Дух наживы делает его разрушителем красоты, поэзии, но все-таки Лопахин заслуживает порицания в меньшей степени, чем другие персонажи пьесы, ведь именно их небрежение, ими допущенные оплошности делают это разрушение, эту потерю неизбежными. Лопахин символизирует будущее, видит его в работе и в холодном рассудке, и в этом он антипод старой – чарующей, рабски покоряющейся судьбе и пришедшей в упадок России, воплощенной в образах помещиков. Еще более строгий, чем другие пьесы Чехова, напрочь лишенный всяких украшений, «Вишневый сад» околдовывает читателя и зрителя именно атмосферой семейного юмора, излучаемой этим произведением. Когда ты слушаешь, как перетекают одна в другую реплики, вроде бы такие простые, тебе кажется, будто ты многие годы прожил рядом с этими людьми, в непосредственной близости от них, знаешь все об их прошлом, будто ты, как и они, один из хозяев этого бедного банального рая, где каждый предмет – реликвия, рая, в который сегодня ворвутся разрушители. Чудо и тайна чеховского текста – в этом смешении смеха и целомудрия, иронии и печали. Когда старый лакей Фирс оказывается один в запертом доме, забытый хозяевами, а за окнами дома уже стучат топоры дровосеков, пришедших срубить вишневый сад, публика уже не знает, кто прав, а кто виноват, кого осуждать, а кого жалеть. Потому что, высмеивая своих слабых и нерешительных героев, автор с огромной любовью живописует даже эти их недостатки. Покидая вишневый сад, Аня восклицает: «Прощай, дом! Прощай, старая жизнь!», а Трофимов подхватывает: «Здравствуй, новая жизнь!»,[768] – и это крик надежды нарождающегося поколения. Но последние слова в пьесе принадлежат Фирсу: «Забыли… Уехали… Про меня забыли… Ничего… я тут посижу… А Леонид Андреич небось шубы не надел, в пальто поехал… Я-то не поглядел… Молодо-зелено!.. Жизнь-то прошла, словно и не жил.

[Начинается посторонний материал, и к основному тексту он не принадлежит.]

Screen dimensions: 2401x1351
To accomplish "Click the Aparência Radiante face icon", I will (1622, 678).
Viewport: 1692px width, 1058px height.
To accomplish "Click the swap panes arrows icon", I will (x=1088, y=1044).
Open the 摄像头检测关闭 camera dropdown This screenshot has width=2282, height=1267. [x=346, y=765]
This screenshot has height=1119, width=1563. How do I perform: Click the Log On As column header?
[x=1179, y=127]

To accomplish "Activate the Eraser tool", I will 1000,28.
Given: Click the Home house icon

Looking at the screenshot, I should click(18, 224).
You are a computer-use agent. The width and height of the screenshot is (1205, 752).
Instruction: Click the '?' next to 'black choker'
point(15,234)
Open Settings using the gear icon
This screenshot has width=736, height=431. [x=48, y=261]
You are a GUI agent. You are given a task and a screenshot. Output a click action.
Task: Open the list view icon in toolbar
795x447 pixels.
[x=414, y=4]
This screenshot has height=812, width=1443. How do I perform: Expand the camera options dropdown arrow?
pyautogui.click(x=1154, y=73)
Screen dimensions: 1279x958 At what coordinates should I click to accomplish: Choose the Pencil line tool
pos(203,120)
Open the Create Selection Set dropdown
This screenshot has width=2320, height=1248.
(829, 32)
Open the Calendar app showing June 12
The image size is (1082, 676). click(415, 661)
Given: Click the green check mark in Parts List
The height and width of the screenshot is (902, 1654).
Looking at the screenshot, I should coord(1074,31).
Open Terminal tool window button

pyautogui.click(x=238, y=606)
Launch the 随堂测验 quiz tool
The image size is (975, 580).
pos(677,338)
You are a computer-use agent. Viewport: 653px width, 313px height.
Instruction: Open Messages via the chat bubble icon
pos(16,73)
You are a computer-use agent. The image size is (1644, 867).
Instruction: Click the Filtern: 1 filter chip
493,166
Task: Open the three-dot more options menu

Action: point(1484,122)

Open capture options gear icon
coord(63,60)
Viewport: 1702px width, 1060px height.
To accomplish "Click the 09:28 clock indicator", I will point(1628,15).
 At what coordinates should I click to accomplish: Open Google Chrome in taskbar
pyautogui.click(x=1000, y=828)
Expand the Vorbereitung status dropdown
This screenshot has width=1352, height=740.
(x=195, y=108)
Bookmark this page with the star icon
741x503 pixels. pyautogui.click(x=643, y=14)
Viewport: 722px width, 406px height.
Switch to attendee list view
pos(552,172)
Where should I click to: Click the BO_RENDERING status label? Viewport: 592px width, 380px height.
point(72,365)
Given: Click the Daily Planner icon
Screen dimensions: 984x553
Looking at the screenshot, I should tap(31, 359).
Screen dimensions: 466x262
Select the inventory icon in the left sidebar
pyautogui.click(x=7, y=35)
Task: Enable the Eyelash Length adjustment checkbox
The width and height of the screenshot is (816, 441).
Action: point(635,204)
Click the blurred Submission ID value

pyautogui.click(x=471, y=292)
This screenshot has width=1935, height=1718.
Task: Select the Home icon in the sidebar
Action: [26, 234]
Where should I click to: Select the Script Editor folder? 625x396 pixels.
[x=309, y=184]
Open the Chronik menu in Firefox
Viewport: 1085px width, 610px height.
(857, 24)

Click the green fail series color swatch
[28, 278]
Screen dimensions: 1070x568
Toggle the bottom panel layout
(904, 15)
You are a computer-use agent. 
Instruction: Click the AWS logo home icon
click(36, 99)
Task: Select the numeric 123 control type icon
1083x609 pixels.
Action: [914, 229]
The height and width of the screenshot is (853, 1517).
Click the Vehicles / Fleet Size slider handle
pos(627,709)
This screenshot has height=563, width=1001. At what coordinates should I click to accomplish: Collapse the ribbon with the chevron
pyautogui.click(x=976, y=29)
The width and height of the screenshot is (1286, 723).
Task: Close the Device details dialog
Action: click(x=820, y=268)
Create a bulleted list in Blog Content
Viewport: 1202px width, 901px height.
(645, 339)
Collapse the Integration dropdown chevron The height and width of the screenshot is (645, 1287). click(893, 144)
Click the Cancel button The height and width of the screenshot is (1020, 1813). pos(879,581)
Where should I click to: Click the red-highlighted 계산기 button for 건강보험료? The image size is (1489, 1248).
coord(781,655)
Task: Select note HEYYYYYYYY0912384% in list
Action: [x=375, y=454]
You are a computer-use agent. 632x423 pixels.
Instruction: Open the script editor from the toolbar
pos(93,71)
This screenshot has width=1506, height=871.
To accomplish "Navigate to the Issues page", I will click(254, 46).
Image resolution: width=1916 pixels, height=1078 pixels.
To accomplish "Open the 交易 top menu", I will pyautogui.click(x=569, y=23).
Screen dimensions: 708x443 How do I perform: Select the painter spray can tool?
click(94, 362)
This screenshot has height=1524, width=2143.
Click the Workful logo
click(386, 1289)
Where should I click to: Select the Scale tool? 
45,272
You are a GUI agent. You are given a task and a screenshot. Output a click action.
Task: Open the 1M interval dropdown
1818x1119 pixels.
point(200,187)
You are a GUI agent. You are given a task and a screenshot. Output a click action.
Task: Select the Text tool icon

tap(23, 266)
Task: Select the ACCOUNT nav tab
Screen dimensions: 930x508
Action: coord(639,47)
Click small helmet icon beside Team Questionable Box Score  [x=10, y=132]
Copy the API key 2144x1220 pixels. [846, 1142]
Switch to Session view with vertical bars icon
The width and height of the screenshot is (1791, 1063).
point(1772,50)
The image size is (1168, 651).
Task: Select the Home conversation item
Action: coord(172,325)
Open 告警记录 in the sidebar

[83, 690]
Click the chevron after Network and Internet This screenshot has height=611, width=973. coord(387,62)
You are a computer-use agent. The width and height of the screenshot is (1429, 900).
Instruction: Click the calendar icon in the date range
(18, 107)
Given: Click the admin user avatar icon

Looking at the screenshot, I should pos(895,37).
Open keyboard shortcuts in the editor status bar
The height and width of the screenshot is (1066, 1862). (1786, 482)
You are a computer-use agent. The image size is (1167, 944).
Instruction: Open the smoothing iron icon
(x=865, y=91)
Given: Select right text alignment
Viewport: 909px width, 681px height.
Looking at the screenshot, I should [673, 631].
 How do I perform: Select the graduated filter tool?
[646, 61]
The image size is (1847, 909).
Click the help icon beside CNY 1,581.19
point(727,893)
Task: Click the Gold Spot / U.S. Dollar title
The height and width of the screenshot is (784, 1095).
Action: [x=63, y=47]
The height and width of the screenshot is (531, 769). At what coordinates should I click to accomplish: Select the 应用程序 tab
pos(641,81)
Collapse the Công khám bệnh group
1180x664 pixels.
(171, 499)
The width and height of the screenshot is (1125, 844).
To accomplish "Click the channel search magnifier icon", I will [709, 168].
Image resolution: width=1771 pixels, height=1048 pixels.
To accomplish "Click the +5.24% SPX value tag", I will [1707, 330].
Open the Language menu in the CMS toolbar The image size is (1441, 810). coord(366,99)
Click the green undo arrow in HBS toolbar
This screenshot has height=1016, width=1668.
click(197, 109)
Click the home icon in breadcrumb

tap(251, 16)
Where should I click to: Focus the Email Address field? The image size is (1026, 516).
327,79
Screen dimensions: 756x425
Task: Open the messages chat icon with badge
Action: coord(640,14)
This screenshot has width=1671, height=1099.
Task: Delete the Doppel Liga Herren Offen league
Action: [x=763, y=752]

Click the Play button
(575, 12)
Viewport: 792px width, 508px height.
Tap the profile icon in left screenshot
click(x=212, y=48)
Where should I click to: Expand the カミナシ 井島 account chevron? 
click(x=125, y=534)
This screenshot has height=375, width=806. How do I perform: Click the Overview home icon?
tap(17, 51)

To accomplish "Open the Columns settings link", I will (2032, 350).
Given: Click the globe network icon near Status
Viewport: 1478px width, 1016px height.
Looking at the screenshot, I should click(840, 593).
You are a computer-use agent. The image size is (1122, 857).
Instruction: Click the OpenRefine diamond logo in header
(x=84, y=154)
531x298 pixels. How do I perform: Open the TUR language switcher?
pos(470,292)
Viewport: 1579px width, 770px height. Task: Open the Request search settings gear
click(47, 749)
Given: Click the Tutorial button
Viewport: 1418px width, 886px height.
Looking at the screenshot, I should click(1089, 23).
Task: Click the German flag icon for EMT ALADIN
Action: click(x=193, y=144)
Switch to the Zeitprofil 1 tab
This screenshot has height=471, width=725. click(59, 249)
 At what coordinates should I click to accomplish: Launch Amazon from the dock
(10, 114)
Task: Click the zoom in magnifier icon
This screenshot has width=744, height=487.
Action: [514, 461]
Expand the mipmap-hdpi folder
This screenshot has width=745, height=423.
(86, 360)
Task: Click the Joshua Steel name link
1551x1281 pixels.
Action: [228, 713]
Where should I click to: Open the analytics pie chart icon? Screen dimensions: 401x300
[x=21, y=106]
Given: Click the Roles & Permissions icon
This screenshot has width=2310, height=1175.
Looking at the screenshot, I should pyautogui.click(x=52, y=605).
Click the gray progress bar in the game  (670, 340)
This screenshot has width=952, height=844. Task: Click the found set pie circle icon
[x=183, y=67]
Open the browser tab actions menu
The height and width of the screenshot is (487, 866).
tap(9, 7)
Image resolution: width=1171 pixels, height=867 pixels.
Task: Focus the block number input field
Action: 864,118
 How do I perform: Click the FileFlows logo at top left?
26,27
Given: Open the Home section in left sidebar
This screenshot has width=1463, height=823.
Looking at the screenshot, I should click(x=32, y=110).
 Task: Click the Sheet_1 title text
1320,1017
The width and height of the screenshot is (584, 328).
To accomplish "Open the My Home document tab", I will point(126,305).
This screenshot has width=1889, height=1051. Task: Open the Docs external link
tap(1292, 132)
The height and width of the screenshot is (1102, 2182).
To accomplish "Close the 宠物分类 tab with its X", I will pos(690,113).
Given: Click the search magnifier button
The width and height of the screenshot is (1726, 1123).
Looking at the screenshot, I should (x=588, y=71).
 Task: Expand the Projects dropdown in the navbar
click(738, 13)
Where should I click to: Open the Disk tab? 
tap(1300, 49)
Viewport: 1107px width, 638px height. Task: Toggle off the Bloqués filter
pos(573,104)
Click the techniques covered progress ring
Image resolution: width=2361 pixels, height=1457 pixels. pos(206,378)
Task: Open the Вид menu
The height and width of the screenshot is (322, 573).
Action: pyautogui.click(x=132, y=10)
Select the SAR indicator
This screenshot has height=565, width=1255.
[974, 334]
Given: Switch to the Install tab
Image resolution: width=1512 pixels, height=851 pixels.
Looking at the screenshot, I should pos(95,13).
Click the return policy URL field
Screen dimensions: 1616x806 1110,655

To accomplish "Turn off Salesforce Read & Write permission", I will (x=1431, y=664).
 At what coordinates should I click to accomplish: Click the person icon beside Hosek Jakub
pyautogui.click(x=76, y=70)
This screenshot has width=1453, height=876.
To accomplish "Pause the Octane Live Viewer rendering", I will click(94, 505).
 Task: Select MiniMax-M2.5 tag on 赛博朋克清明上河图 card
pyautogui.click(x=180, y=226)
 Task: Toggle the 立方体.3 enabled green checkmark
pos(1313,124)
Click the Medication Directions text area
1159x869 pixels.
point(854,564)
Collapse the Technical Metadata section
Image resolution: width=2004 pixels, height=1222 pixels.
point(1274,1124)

Я полежу… Силушки-то у тебя нету, ничего не осталось, ничего… Эх ты, недотепа!..» И за этим – ремарка:
Жизнь-то прошла, словно и не жил… Должно быть, такое же чувство испытывал сам Чехов назавтра после спектакля. Внезапно получивший возможность жить праздно, отрезвевший, лишенный необходимости тревожиться, как и что получится, теперь он был убежден, что никогда ничего больше не напишет. Чтобы убить время, он правил гранки «Вишневого сада», готовя пьесу к печати, читал с карандашом в руке рукописи, присланные из «Русской мысли». Принимал многочисленных посетителей и, как всегда, жаловался на их настырность. 20 января он написал доктору Средину, что вокруг него суета, полно людей и не остается ни минуты на себя самого, писал, что вынужден постоянно кого-то принимать, провожать, говорить без остановки, и, когда вдруг находится несколько минут, чтобы остаться наедине с собой, свободным, он начинает мечтать о своих ялтинских пенатах, причем, должен признаться, не без удовольствия.
А с друзьями был сейчас новый повод для оживленных разговоров: только что разразившаяся война между Россией и Японией. Хотя Чехов не доверял лживой информации, которую распространяла пресса, он вел себя патриотично, надеялся на близкую победу русских воинов и даже говорил, не слишком-то в это веря, что запишется в армию – конечно же, в качестве врача. Однако когда кто-то предложил ему написать пьесу о событиях этой войны, он ответил, что для того, чтобы это стало возможным, должно пройти двадцать лет, а сейчас говорить о событиях в художественном произведении нельзя: сначала душа автора должна успокоиться, потому что только в этом случае он сможет быть беспристрастным. А когда Лидия Авилова, возникнув из долгого забвения, написала ему и попросила рассказ для сборника, который она хотела издать с благотворительной целью – в пользу жертв русско-японской войны, он ответил: «Многоуважаемая Лидия Алексеевна, в настоящее время у меня нет (и не предвидится) ни одной такой строки, которую я мог бы предложить Вам для сборника. В начале Вел[икого] поста я поеду к себе в Ялту, там пороюсь в бумагах, но не обнадеживаю, так как едва ли найду что-нибудь.